課題 1
校長の記事の「インフルエンザの流行が真っ先」から「コンパス』である」という話。」までを、「体育館」を「講堂」に変えて書き出してください。
課題 2
校長の記事で「インフルエンザの流行が」から始まる段落を、主な事実を残して短くまとめてください。
課題 3
校長の記事を、最後の文の後から書き継いでください。

提示テキスト
_____

2020年1月の記事一覧

お知らせ 放送による校長講話(地図とコンパス)

1月31日(金) ほぼ毎日・校長 Vol.155 3年生の先輩から窺える本校


 インフルエンザの流行が真っ先に影響するのは集団行動。この日予定されていた体育館での校長講話も放送によるものに変更した。相手の顔をみながら話をするのでなく、マイクに向かって・・・は難しい。ラジオのパーソナリティや録音は、やはり慣れなんだろうなと思う。講和の内容は、出会ってから大切にしている評論家の「今必要なのは『地図』ではなく『コンパス』である」という話。

_____

データ部分
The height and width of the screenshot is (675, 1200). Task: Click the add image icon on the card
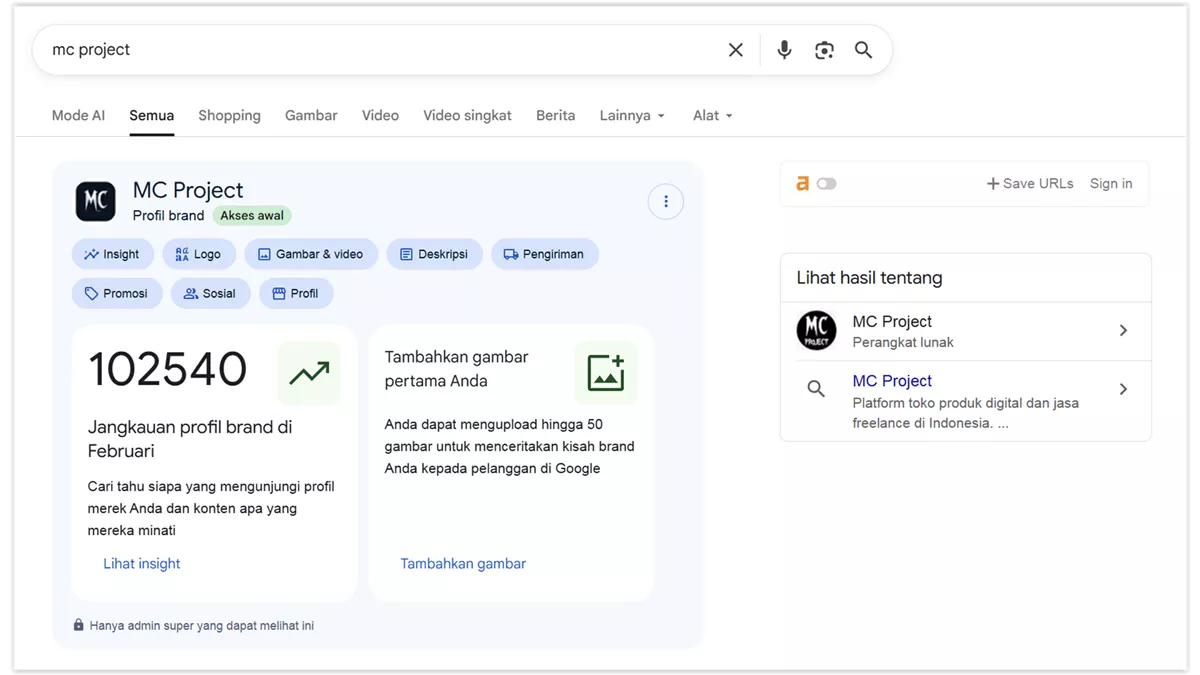coord(606,372)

_____

結果 1
インフルエンザの流行が真っ先に影響するのは集団行動。この日予定されていた講堂での校長講話も放送によるものに変更した。相手の顔をみながら話をするのでなく、マイクに向かって・・・は難しい。ラジオのパーソナリティや録音は、やはり慣れなんだろうなと思う。講和の内容は、出会ってから大切にしている評論家の「今必要なのは『地図』ではなく『コンパス』である」という話。

結果 2
インフルエンザの流行を受け、体育館で予定していた校長講話を放送に切り替えた。相手の顔を見ずにマイクに向かって話すのは難しく、慣れが必要だと感じた。話の内容は、大切にしている評論家の「今必要なのは『地図』ではなく『コンパス』である」という言葉だった。

結果 3
 もちろん教え育むことも大切である。しかし、本当にその生徒が「学ぶ」ためには、興味を抱かせることが大切になってくる。そこがなかなか難しい。興味を抱くこと、自然に湧き出てくるそのチャンスを与える工夫。実は難しいようだが、それほど「困難」ではない。「協働」の中にヒントがあって、何かの共通の目的に向かって、協働で動き始めた時、人は「仲間」の中にメンターやロールモデルを見つけ出して、自己変容を始めるのである。そういうメンターやロールモデルはある程度豊かで深い「もの」を持っていないと、スパイラル的に展開する自己変容は進まない。こうした学びに「地図」は必要ない。自分で進むための「コンパス」が必要である。どうやって学ぶか。メンターやロールモデルをどう与え、活用する機会を作るか。それが大切になってくる。これからの学校はそうなるだろう。しかし、そんな上質なメンターやロールモデルの要素を持った者が集う学校はそうはない。市原中央高等学校にはそれがある。
 この春に卒業する3年生の紹介をしよう。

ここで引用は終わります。